Driving technology forward
Richard Mains of Mains Associates, who works with the NASA Flight Opportunities Program that funds experiments on suborbital vehicles, said these new spaceships are driving technology development at a much faster rate than traditional NASA programs tend to do.
"I think what's actually going on here with these reusable suborbital launch vehicles is kind of a whole new paradigm where you're not putting a payload up on the space station for six months," Mains said. "And these vehicles aren't that big. But they are flying very often, So these payloads now have to be small, smart, autonomous — very very easy to kind of activate and deactivate, reprogram, get data out of."

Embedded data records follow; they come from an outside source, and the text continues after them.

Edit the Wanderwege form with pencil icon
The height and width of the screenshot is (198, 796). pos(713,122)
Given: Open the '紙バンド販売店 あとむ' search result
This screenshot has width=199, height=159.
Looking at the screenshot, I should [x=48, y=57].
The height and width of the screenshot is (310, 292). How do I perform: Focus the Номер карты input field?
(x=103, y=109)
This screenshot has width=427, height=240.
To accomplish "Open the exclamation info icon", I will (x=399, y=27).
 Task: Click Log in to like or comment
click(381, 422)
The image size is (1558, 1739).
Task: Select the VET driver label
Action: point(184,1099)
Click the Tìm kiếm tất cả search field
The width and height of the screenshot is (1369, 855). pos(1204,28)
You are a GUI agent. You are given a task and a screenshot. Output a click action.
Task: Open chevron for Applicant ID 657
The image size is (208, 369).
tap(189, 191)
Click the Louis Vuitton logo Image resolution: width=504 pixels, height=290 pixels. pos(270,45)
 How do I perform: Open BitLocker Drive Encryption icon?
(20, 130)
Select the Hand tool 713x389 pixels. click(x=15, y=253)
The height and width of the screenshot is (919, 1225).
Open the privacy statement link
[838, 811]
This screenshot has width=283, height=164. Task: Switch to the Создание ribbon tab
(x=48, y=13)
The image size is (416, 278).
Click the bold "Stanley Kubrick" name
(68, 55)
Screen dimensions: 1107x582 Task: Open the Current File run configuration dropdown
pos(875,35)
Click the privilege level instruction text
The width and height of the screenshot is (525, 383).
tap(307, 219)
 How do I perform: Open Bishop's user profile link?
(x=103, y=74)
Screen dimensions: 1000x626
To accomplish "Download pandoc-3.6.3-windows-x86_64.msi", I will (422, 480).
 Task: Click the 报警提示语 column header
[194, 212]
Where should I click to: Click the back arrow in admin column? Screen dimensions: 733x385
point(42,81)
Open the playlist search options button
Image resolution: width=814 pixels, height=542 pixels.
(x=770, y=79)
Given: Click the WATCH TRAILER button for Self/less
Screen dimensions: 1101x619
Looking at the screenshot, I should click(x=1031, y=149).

"I see all of that driving technology in a very, very interesting fashion," Mains added, mentioning the emergence of open-source platforms as another powerful driver. "So I'm very excited about what I've heard here."
Silicon Valley was a perfect location to hold the workshop given that it's at the leading edge of technology development, Mains said.
Wright said he was extremely pleased with the workshop, which sold all of its 95 tickets and had a waiting list on Saturday morning.
"I think it's gone very well," Wright said. "It's really been a great turnout. It's been very exciting for everyone here. The people from the NASA Flight Opportunities program were very excited about this. XCOR was very excited about this."
Wright says he hopes to conduct five or six additional workshops in cities across the country over the next year.